Objective 4: to increase by 10% annually, up to at least 80%, the number of infants receiving audiologic diagnostic evaluation by three months of age.
Objective 5: to increase by 10% annually, up to at least 80%, the number of infants receiving appropriate intervention and services by six months of age.
Goal 5: Methodology: Technical assistance and grant support will be provided to hospitals to implement or improve their hearing screening programs. Screening protocols will include that parents be informed about the screening test and their right to decline such testing. The will also be informed that the hospital is required to report the results of screening and follow-up testing to the MNHP. Any further sharing of information on any particular child, for example, to facilitate referrals for services will require specific parental consent. The MNHP will implement the reporting system, surveillance and tracking system, including linkages to other MCH databases such as electronic birth certificates to establish accurate baseline data for screening, diagnostic and intervention services. The MNHP will contact the family of any infant who missed an initial newborn hearing screen (without documentation that the parents declined testing) or other recommended follow-up appointment for comprehensive diagnostic evaluation or intervention. Once hearing impairment is confirmed, the CSHN Program will provide care coordination and also case management for those infants, including referral for services and family to family supports and other possible assistance as described previously. The system in place for reporting, surveillance and tracking relating to the MNHP will be used to collect data to measure successful outcomes of the Program.
Evaluation
An epidemiology consultant has been identified through an existing relationship with the University of Southern Maine (USM) to guide data analysis.
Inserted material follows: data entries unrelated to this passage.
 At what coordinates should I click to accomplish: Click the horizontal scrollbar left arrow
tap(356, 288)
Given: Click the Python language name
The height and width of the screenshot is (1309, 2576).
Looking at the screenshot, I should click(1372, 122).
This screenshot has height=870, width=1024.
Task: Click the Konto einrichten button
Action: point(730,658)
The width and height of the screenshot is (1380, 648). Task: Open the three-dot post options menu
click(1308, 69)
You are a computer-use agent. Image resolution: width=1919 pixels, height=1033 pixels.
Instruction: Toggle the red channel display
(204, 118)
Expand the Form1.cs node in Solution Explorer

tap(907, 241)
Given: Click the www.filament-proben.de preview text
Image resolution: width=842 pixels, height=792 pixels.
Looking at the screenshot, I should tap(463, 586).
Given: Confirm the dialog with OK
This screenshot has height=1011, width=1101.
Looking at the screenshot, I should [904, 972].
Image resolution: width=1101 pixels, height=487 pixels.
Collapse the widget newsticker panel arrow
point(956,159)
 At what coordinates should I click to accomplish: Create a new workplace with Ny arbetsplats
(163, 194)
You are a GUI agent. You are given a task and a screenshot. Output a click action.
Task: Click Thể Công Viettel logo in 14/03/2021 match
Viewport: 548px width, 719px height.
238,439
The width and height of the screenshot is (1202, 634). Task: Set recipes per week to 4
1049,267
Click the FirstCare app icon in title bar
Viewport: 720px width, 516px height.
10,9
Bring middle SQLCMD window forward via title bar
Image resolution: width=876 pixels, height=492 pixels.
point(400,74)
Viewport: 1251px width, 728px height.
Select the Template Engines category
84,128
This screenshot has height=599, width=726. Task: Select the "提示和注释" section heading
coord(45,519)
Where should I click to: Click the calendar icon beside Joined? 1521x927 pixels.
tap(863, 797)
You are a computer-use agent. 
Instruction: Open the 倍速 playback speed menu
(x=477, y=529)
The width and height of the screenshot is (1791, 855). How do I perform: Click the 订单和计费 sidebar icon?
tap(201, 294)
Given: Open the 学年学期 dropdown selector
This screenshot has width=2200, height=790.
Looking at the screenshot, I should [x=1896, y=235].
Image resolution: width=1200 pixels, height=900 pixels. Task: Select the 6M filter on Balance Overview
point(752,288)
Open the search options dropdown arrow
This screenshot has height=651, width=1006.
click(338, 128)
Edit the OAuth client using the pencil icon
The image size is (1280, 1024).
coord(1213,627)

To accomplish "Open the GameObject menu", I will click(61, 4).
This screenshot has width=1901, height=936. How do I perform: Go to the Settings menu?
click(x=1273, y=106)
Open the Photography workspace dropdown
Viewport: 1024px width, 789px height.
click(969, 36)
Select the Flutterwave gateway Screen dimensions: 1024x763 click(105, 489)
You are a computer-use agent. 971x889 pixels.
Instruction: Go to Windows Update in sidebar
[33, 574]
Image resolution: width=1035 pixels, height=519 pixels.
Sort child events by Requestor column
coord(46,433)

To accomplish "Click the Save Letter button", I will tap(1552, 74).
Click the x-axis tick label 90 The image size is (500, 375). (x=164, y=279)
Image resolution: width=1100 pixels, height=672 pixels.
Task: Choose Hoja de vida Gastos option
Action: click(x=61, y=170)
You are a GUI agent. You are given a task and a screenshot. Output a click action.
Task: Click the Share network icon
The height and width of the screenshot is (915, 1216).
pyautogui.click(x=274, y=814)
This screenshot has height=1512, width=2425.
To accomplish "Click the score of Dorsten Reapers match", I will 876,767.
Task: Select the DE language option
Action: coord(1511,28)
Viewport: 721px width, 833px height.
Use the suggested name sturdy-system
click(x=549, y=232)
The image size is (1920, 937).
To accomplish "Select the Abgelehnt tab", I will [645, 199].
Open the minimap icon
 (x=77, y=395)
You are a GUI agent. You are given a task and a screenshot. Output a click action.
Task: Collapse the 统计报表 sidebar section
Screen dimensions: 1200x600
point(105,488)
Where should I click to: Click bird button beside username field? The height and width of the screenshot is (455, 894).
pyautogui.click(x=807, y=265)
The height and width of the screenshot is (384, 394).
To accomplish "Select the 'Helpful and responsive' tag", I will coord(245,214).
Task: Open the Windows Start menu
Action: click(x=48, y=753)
An evaluation consultant will be identified through the existing relationship with the Maine Center for Public Health to assist in further development of the evaluation plan.
To provide consistency among Division programs and Genetics Program initiatives, the evaluation for this initiative will use the Logic Model approach to monitor progress towards achieving projected timelines, goals and objectives and evaluate outcomes. Evaluation is recognized to be an ongoing and comprehensive process with revisions to plans and activities at all points in the system to improve outcomes. Reports will be provided to hospitals and other screeners and reporters on performance and findings on a regular basis. Data from the MNHP will be used to monitor and evaluate
References
1. AAP, Task Force statement, PEDIATRICS Vol. 103, No. 2 February 1999; 527-529.
2. Finitzo, T, Albright, K, and O'Neal, J., The Newborn with Hearing Loss: Detection in the Nursery. PEDIATRICS, Vol. 102, No. 6 December 1998; 1452-1459.
3. Garganta, C, Seashore, M, Universal Screening for Congenital Hearing Loss, Pediatric Annals, Vol. 29, No. 5, May 2000; 302-308.
4. Joint Committee on Infant Hearing, Year 2000 Position Statement: Principles and guidelines for Early Hearing Detection and Intervention Programs, Am J Audiology, 2000, 9: 9-29.
5. Van Naarden, K, Decoufle, P and Caldwell, K, Prevalence and Characteristics of Children with Serious Hearing Impairment in Metropolitan Atlanta, 1991-1993, PEDIATRICS Vol. 103, No. 3,. March 1999; 570-575.
6. Vohr, BR, Carty LM, Moore PE, Letourneau K, The Rhode Island Hearing Assessment Program; experience with statewide hearing screening (1993-1996). J Pediatrics 1998; 133; 353-357.
7. White, KR. Realities, myths and challenges of newborn hearing screening in the United States. Am J Audiology, 1996, 6: .95-99.
8. White, KR, Maxon, AB. Early Identification of Hearing Loss: Implementing Universal Newborn Hearing Screening Programs.